En el antiguo paso fronterizo entre Ecuador y Colombia se inauguró el nuevo hogar del ilustre literato ambateño. Los Alcaldes de Tulcán e Ipiales recibieron la condecoración ‘Medalla a Juan Montalvo’ por su gestión, apoyo y colaboración cultural.
Los cultores del verbo se enlazaron con los promotores del arte. Los generadores de ideas emprendieron sus sueños junto a los anhelos de los políticos. Fue el encuentro ideal para enlazar aún más a dos naciones hermanas por las historia, la cultura y el arte.
Bajo esos parámetros, la Antigua Casa de Aduanas (en el Puente Internacional de Rumichaca), ubicada en el imaginario cordón fronterizo entre Ecuador y Colombia se convirtió en La Casa de Montalvo, museo permanente que exhibe desde ayer (miércoles) fotografías, manuscritos y hasta la vestimenta de la época. También se abrió la biblioteca de autores colomboecuatorianos.

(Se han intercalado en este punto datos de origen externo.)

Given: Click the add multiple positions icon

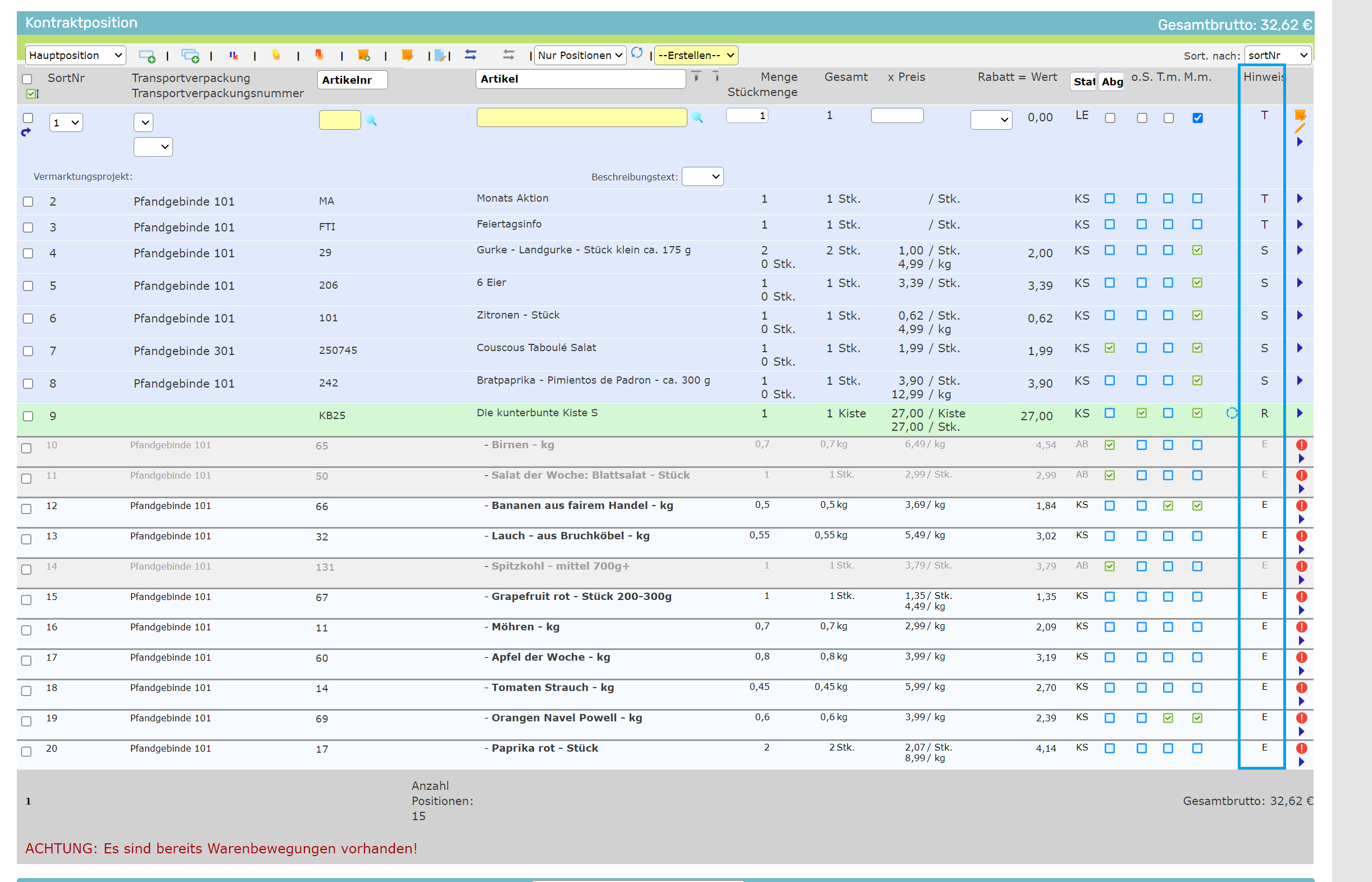Looking at the screenshot, I should click(190, 56).
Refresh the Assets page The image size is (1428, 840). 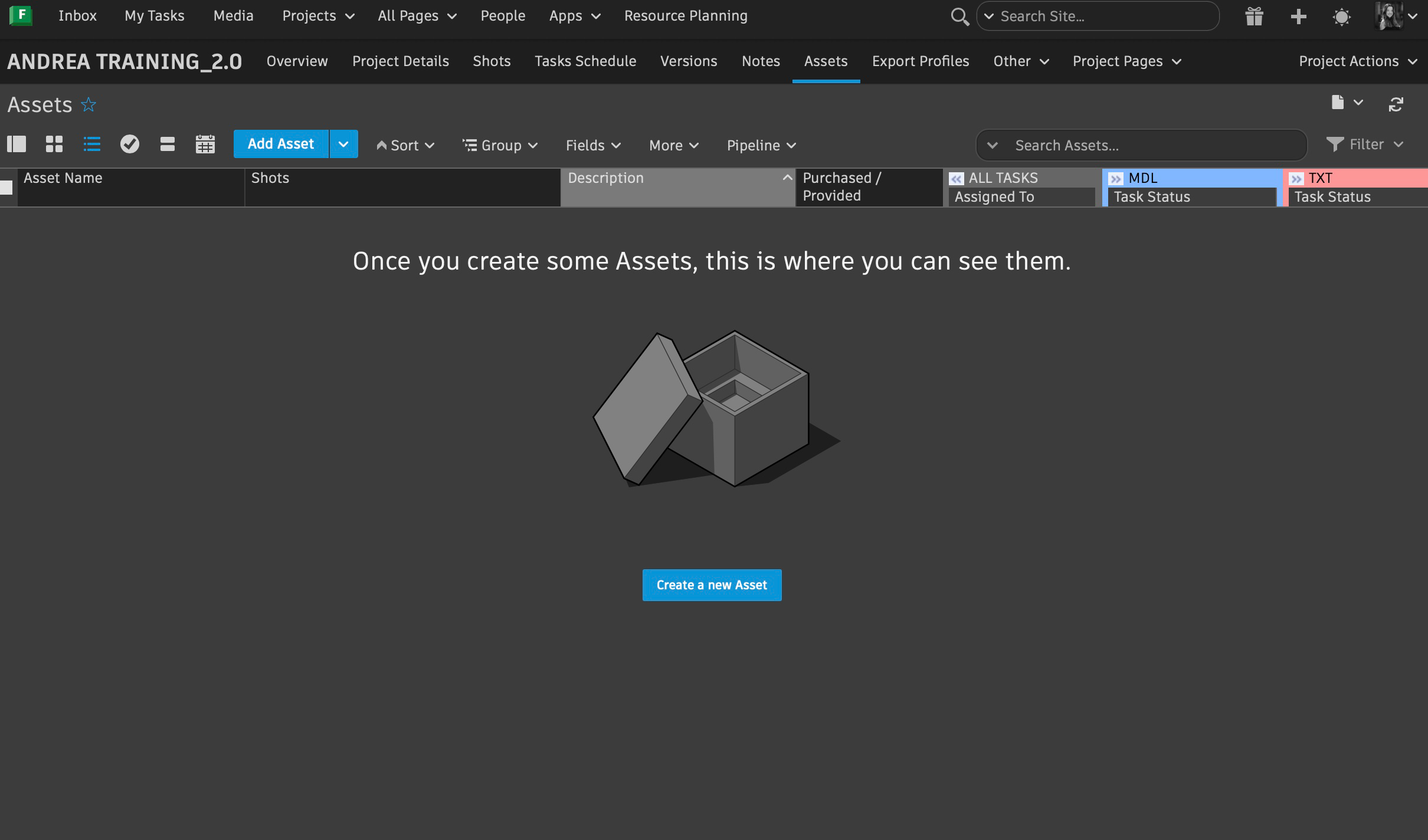coord(1396,104)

“Montalvo ha regresado”, dijo muy convencido Julio César Chamorro, flamante director de La Casa de Montalvo. En efecto, en cada uno de los discursos se respiró la literatura del Ilustre Ambateño. Se recordó las visitas del ambateño a Ipiales, ciudad que fue de su elección tras los destierros provocados por los Gobiernos de Turno.
Precisamente, Ipiales, bautizada por Montalvo como la ‘Ciudad de las Nubes Verdes’, fue el escenario ideal para escribir obras como Los Siete Tratados, Los Capítulos que se le Olvidaron a Cervantes… Además, detalló Chamorro, estaba cerca de su país y con facilidad cruzaba la frontera para combatir con su pluma a los Gobiernos.

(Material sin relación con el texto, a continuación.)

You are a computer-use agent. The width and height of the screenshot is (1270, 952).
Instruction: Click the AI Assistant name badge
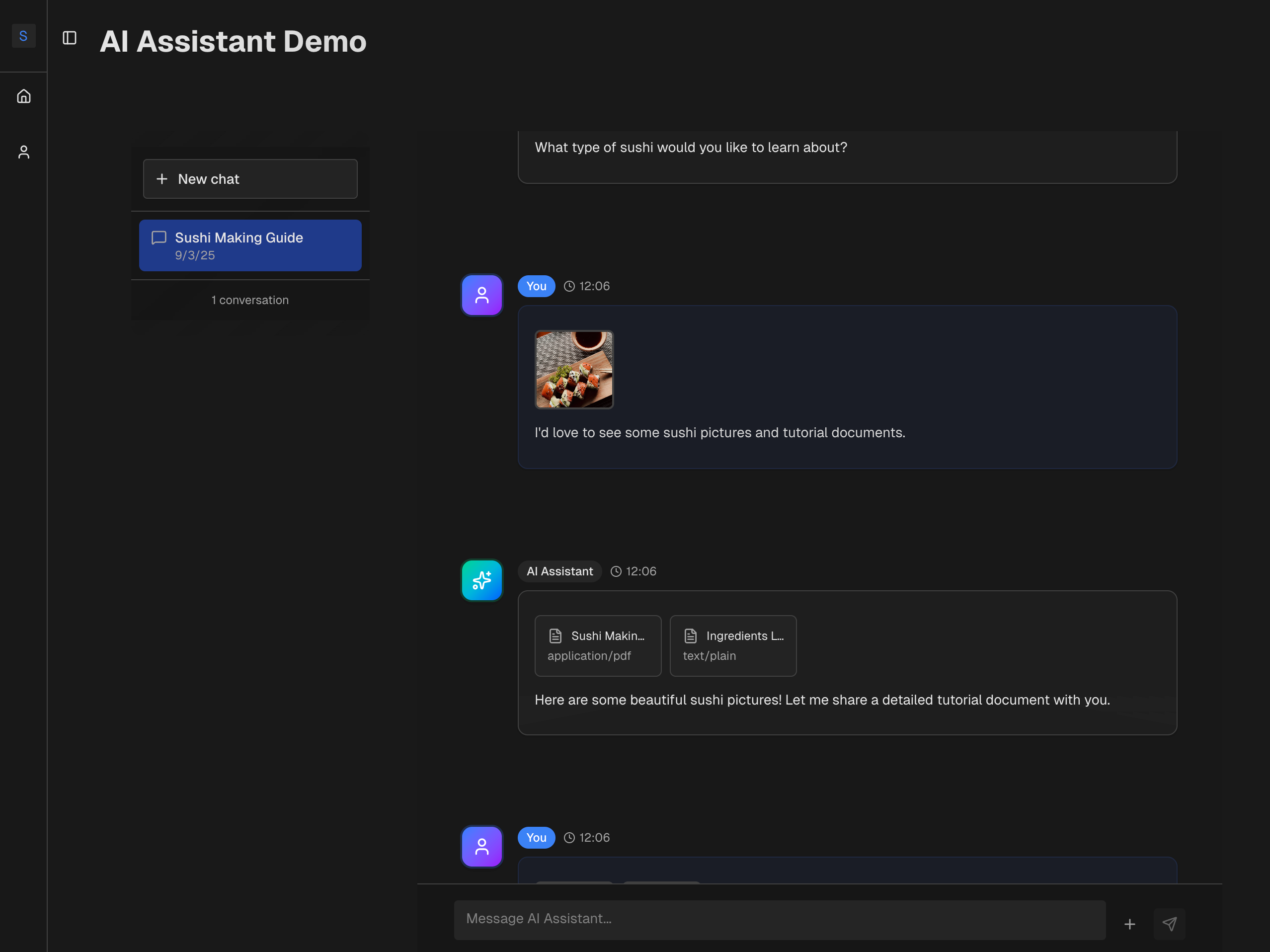559,571
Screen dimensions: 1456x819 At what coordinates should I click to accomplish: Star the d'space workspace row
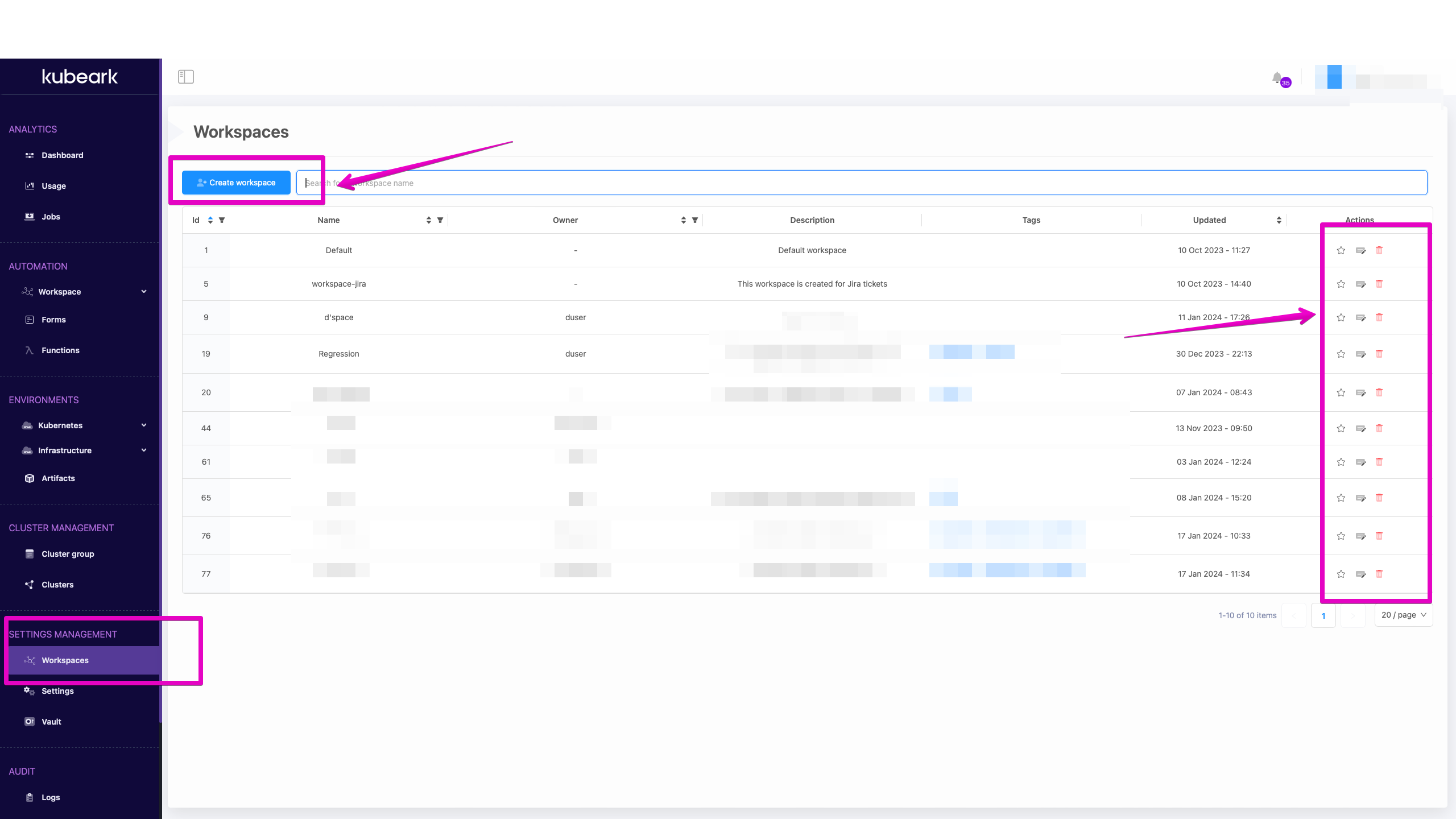click(1341, 317)
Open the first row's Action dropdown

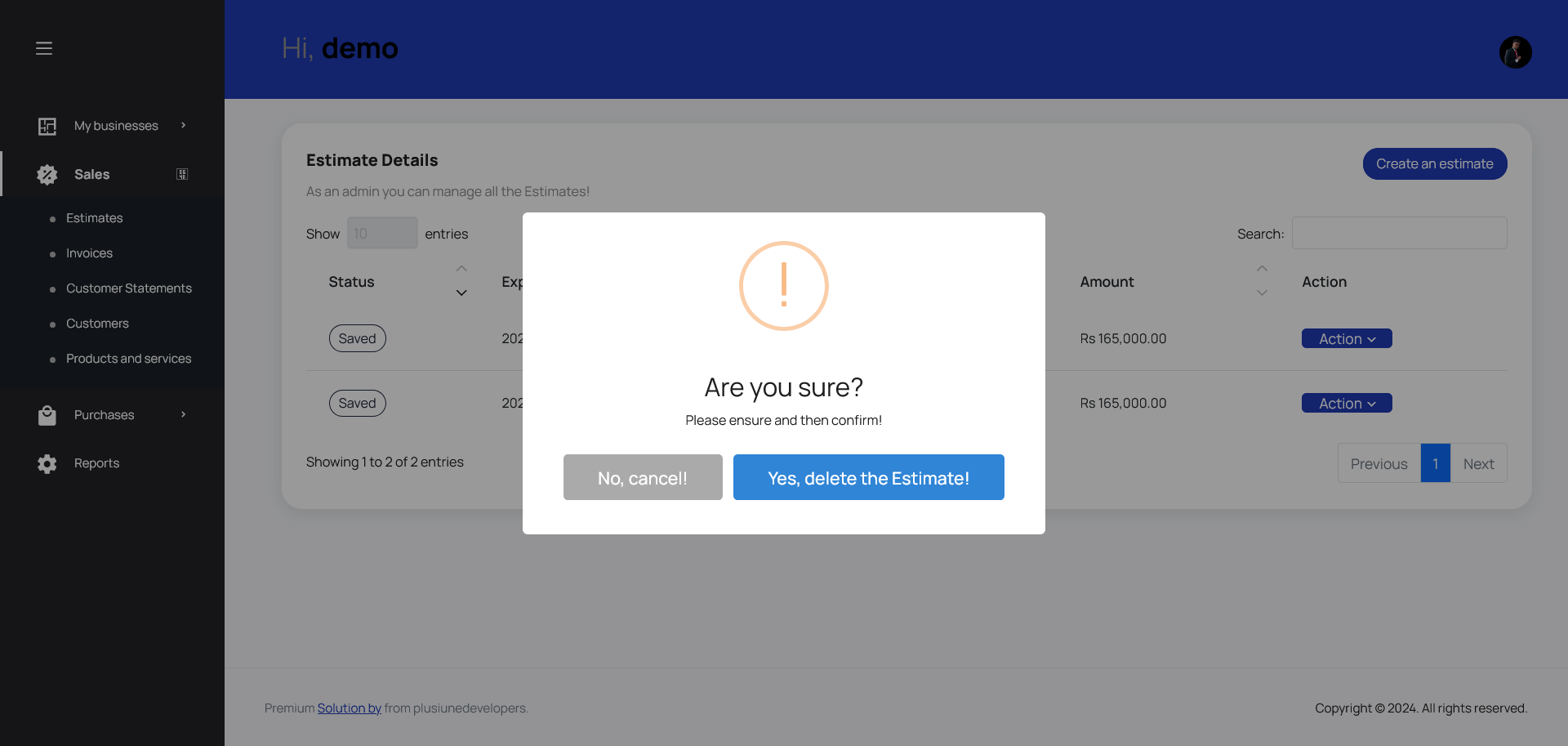coord(1346,338)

De principio a fin, el acto no fue más que un derroche de bondades culturales. El maestro Édgar Palacios entonó los himnos nacionales. Después, se entregó la condecoración ‘Medalla a Juan Montalvo’ al Ing. Julio César Robles y Gustavo Estupiñán, alcalde de Tulcán e Ipiales, en su orden. También al ambateño Pablo Núñez Endara (Cónsul de Ecuador en Colombia) y a Marcial Montenegro Aza (Presidente Sociedad El Carácter).
La presencia de Juan Coral Torres y Juan Coral Erazo, nieto y biznieto del Maestro Juan Montalvo también dio realce a una jornada que se enmarca dentro de los parámetros de la mancomunidad, la cual permite que dos pueblos hermanos desarrollen proyectos en beneficio de sus habitantes.

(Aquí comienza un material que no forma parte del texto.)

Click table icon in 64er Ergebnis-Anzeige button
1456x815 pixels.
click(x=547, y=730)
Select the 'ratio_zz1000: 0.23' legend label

Juan Coral Erazo felicitó el trabajo de las autoridades por el empeño puesto a favor de la Casa de Montalvo. Señaló que se ha labrado un camino para cultivar el pensamiento de los jóvenes.
Para Mario Mora Nieto, Director General de La Casa de Montalvo – Ambato, el cultor de las palabras, conocido en Ipiales como ‘Juanito’, es un honor que ese pensamiento de la época aún perdure en el tiempo. “Lo más encumbrado de la cultura española de entonces, celebró a Montalvo como a una de las personalidades más excelsas de las letras castellanas”.
Así regresó Montalvo al campo de batalla. A esa frontera inspiradora de sueños e ideales que se convirtieron en arte que internacionalizó a Montalvo y a Ecuador. Culminado el acto inaugural, se procedió al recorrido del museo
En la casa de Aduanas de Colombia, foto retratos, amigos del escritos y ropa de la época. Mientras que en lado ecuatoriano, la exposición ‘Sensaciones & Colores’ de Mónica Borja Baldivieso; el maestro Wilfrido mostró el barro pasto.
Hoy en cambio (jueves) se inauguró el II Coloquio Internacional Montalvino de Colombia y el VIII Encuentro Internacional de Poetas Cincel, en homenaje el literato ipialeño Julio César Goyes. Para estos actos se cuenta con personalidades de Perú, Brasil, Ecuador, Colombia y Chile.
Julio Robles fue el encargado de saludar a los exponentes internacionales, quienes develaron algunas de las ponencias de Montalvo. Por Ecuador estuvo César Alarcón.